Bu noktada sosyal destek almak, duyguları ve düşünceleri çevrenizle paylaşmak, sevdiğiniz aktiviteleri yapmaya devam etmek bu tepkilerin azalmasına destek olacaktır. Ancak bu tepkilerin süreklilik kazanması ve kişinin işlevselliğini bozması durumunda hastalık ortaya çıkmaktadır.

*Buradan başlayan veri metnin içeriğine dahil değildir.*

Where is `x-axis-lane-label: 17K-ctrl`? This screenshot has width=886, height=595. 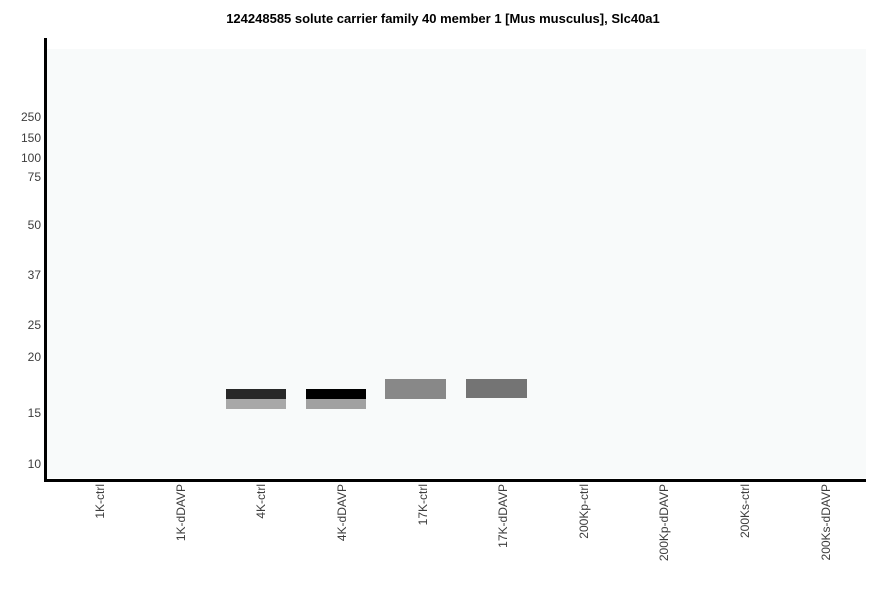 x-axis-lane-label: 17K-ctrl is located at coordinates (423, 505).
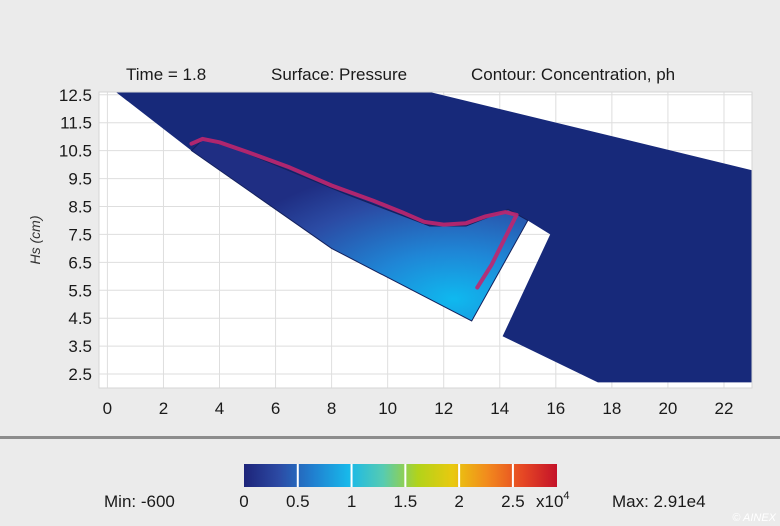 This screenshot has width=780, height=526. I want to click on x-tick-label: 14, so click(500, 408).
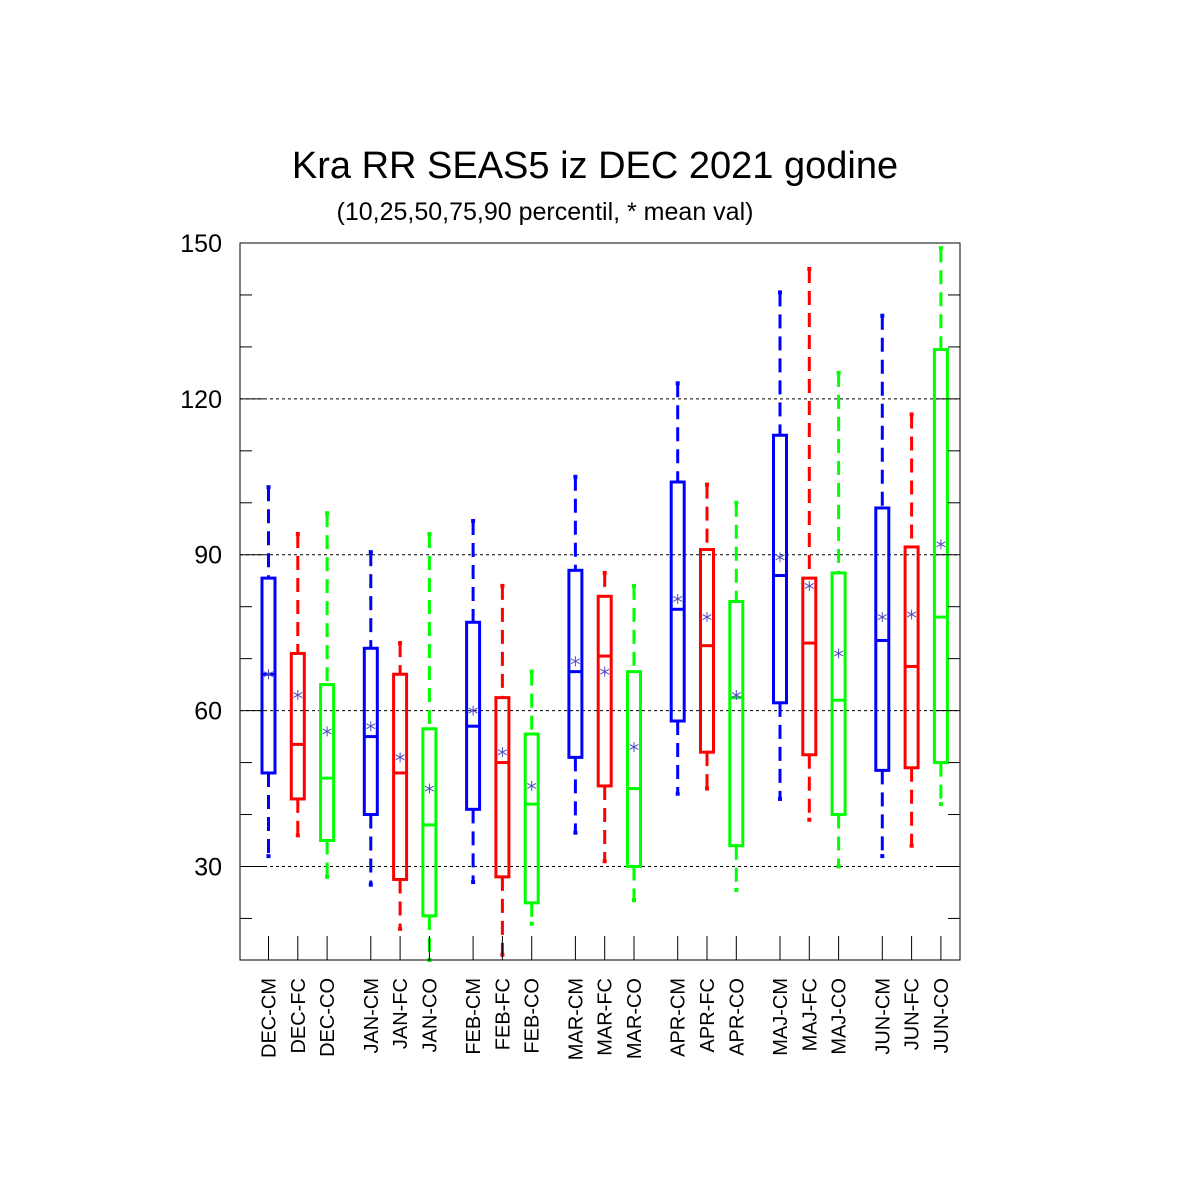 This screenshot has height=1200, width=1200. What do you see at coordinates (533, 1016) in the screenshot?
I see `xtick-label-feb-co: FEB-CO` at bounding box center [533, 1016].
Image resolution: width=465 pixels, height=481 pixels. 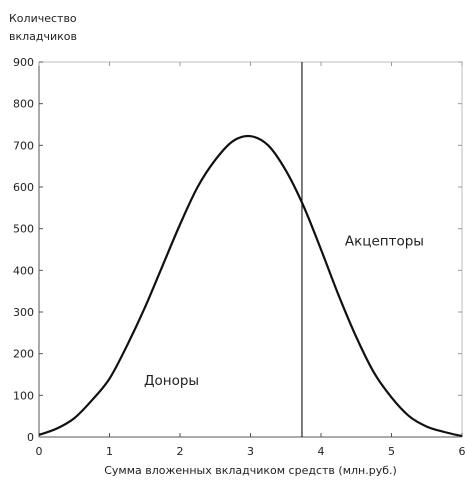 What do you see at coordinates (24, 62) in the screenshot?
I see `y-tick-label: 900` at bounding box center [24, 62].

Semptomlar üç aydan kısa sürdüğünde “akut”, daha uzun sürerse “kronik” travma sonrası stres bozukluğu denmektedir. Dikkat edilmesi gereken en önemli noktalardan biride bazı tepki ve semptomların travmatik olaydan 6 ay sonra dahi ortaya çıkabilmesidir ve buna “gecikmeli başlangıçlı” adı verilmektedir. Bu nedenle yaşanılan olaydan uzun süre sonra ortaya çıkan ve anlamlandıramadığımız semptomlarda bu noktaya dikkat edilmelidir.

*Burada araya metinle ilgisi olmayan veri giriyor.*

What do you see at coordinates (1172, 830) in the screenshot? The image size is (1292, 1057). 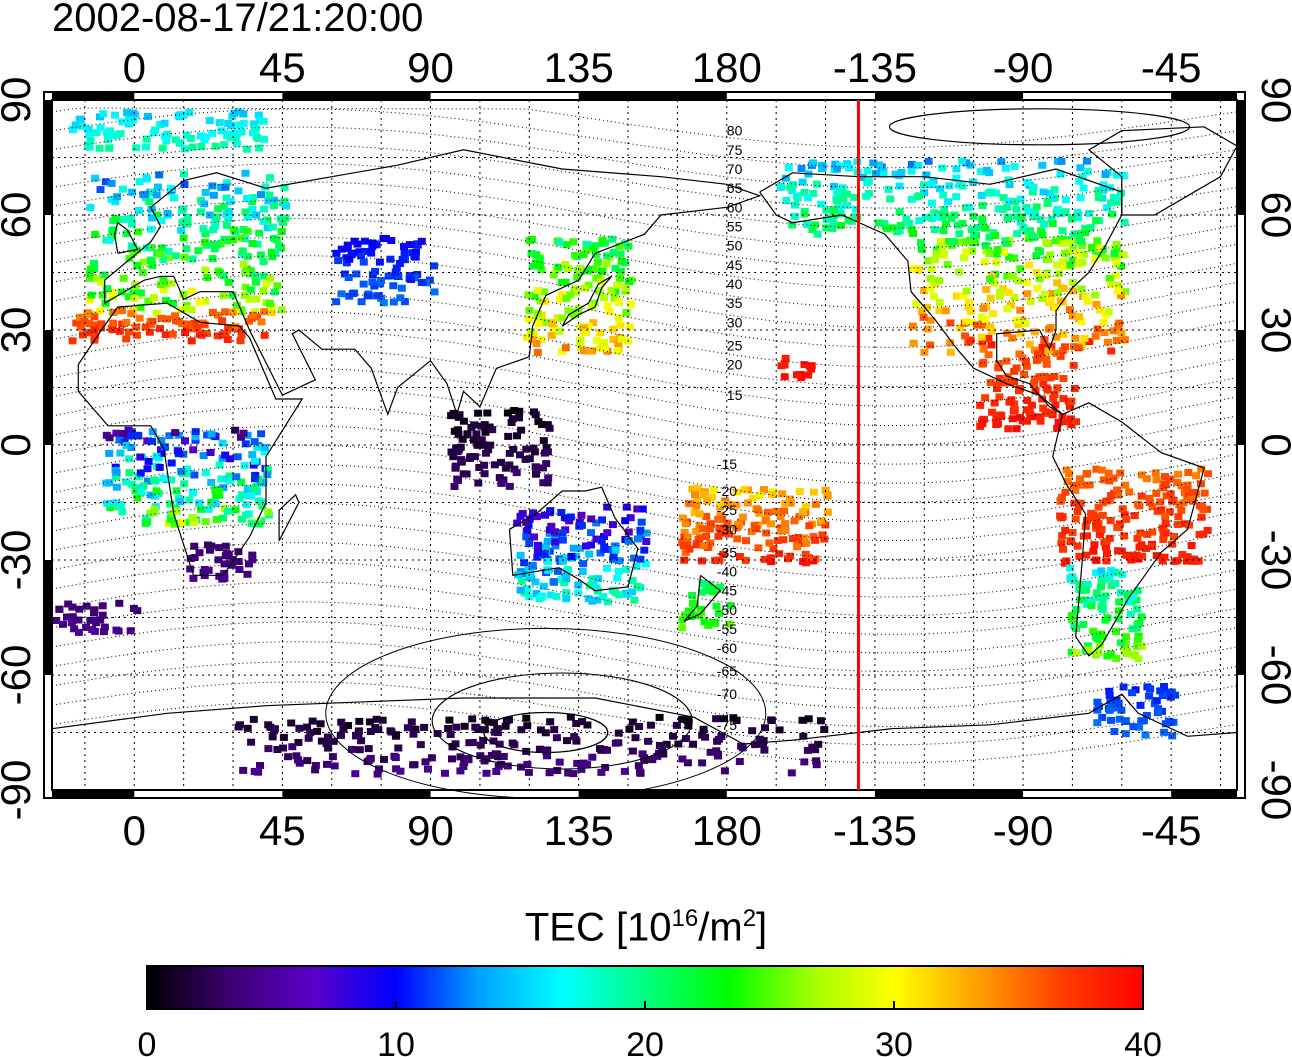 I see `x-tick-label-bottom: -45` at bounding box center [1172, 830].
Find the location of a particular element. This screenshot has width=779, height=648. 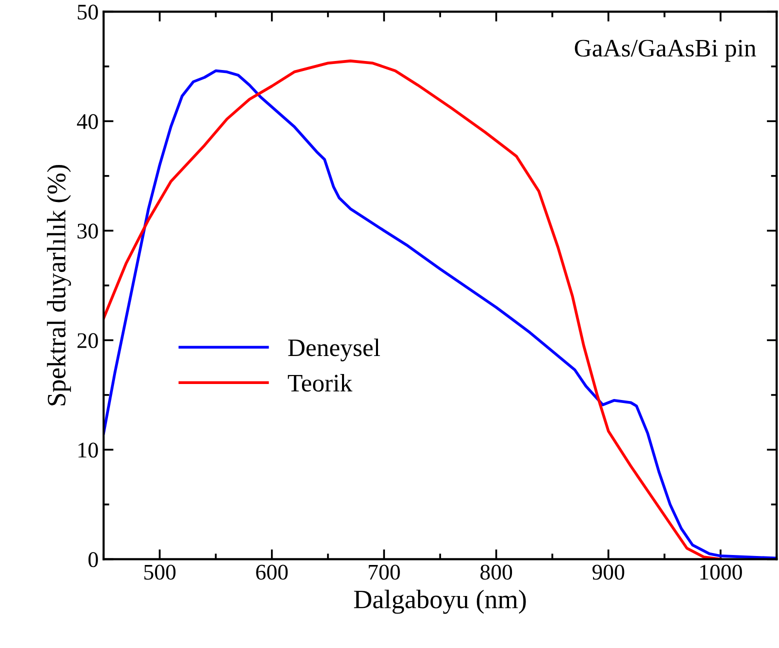

annotation: GaAs/GaAsBi pin is located at coordinates (665, 51).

Eğer sizde; travmatik olaydan sonra olayla ilgili anıları sık sık zihninize getiriyorsanız ve bu esnada iç sıkıntısı, çarpıntı, terleme, titreme, nefes alamama gibi bunaltı belirtiler yaşıyorsanız, kendinizi olayı hatırlatan yer, durum, konuşma, hatta duygu ve düşüncelerden mümkün olduğunca uzak durmaya çalışırken buluyorsanız, kendinizi sürekli diken üstünde ve tetikte hissedip her an o olay tekrar olacakmış gibi düşünüyorsanız, uykuya dalma sorunları, aşırı irkilme, korku ve kaygı ve aşırı sinirlilik halleri yaşıyorsanız ve bu duygu ve belirtiler birkaç haftadan fazla sürüyorsa bir profesyonelden yardım istemekten kaçınmayın.